The way Shea Patterson contorted his body to set up his throw could be considered inadvisable. But it was good enough to find the end zone.

From the Maryland 22-yard line, with 16 seconds left in the first half, Patterson passed across his body to hit a crossing Ronnie Bell right on the numbers, and the freshman wide receiver stumbled his way in for the touchdown.

“How about my guy Ronnie Bell making the tough catch across the middle,” said coach Jim Harbaugh. “It takes guys years, sometimes decades or decades to have that kind of fearless and ability to catch a ball over the middle, and not only catch it but finish it.”

The score set the No. 15 Michigan football team up with a two-possession lead into halftime and the beginning of a runaway against the Terrapins. The Wolverines (3-0 Big Ten, 5-1 overall) would outgain Maryland, 465 to 220 yards, on Saturday afternoon en route to a 42-21 victory.

The contest against the Terrapins (1-1, 3-2) was originally in doubt with overcast skies delaying the game 70 minutes. A sopping field beget a ground-and-pound strategy from Michigan out of the gate. Senior running back Karan Higdon finished the day with 25 carries — 19 in the first half — for 103 yards. Sophomore fullback Ben Mason had five carries — three to convert short-yardage first downs — and the Wolverines’ first score of the day.

But Mason’s day was summarized by his highlight reel play. After receiving a pass in the flat, Mason turned upfield and hurdled a defender for a 15-yard reception.

“I saw it on his high school tape and I didn’t think I’d see it again,” said sophomore center Cesar Ruiz. “I saw it out of the corner of my eye today. I had to look at the video screen and make sure.”

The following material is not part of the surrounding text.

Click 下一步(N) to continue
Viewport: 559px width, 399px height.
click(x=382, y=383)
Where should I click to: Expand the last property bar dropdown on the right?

Maryland, on the other hand, couldn’t pull any stunts — it hardly had time to develop any semblance of an offensive strategy. Michigan’s defense allowed just 42 yards in the first half, with the Terrapins’ only points coming on a 98-yard kickoff return. For the game, quarterbacks Kasim Hill and Tyrrell Pigrome combined to complete seven of 13 attempts for 73 yards and a pick.

“It was really an epic defensive performance,” Harbaugh said. “We got a little thin toward the end of the game, but it was a great job, great performance. This Maryland team has a very potent running game. … We’d seen it on tape, a lot of misdirection, a lot of eye distraction and ability to open up seams, lots of longs runs — we didn’t give those up today.”

Despite a depleted defensive line — Rashan Gary and Aubrey Solomon were sidelined with injuries, and Michael Dwumfour exited in the second quarter with a non-contact injury — the Wolverines’ front seven wreaked havoc all afternoon. Dwumfour recorded a sack before his early departure, and junior VIPER Khaleke Hudson had his first sack of the year. And in garbage time, fifth-year senior cornerback Brandon Watson returned an interception to the house.

The absent interior was certainly missed on Maryland’s final drive, though. Pigrome took off for a 41-yard run as well as a five-yard rushing touchdown up the middle.

“There has been a couple bang-ups on the d-line,” Hudson said. “But we just trust in the backups to come in and do what they gotta do and work hard and get the job done. The linebackers are doing what we’ve gotta do and the safeties counter off of that.”

And despite those few lapses, Patterson quietly kept the offense humming on Saturday, his theatrics not limited to Bell’s touchdown. With 2:15 left in the third quarter, Patterson spun away from two-man pressure — what Harbaugh called a “whirly bird” — to find Donovan Peoples-Jones open down the right sideline with running room for a 34-yard touchdown.

The junior quarterback finished the day 19-for-27 for three touchdowns and 282 yards, surpassing his season-high in passing yards on the throw to Peoples-Jones. Junior tight end Zach Gentry also had a career day as Patterson’s go-to, grabbing highs of seven receptions for 112 yards.

“It was players making plays today,” Harbaugh said. “That’s really what I saw, starting with Shea. Guys just making plays. Gentry making plays, finding seams, making the catches. … It was really the theme through this game: players making plays.”

Saturday’s game hardly made any declarative statements about Michigan’s potential headed into the second half of the season. But strides in the offensive line portended confidence with an impending three-game slate against No. 18 Wisconsin, No. 20 Michigan State and No. 11 Penn State. Patterson stayed upright the whole contest, and the ground game managed 171 yards, 4.3 per carry.

“Offensive line is playing well,” Harbaugh said. “(Offensive line coach) Ed Warinner is doing a heck of a job with those guys. I think they’re all playing their best football, starting from Jon Runyan, Ben Bredeson, Cesar Ruiz, Mike Onwenu, and Juwann (Bushell-Beatty). (They) are all playing their best football and playing well together.”

The Wolverines could very well hit the reset button in the week against stiffer competition. After all, Ben Mason hurdles and Shea Patterson “whirly birds” are far from a given. But you would be hard-pressed to question a setback based on Saturday’s blowout.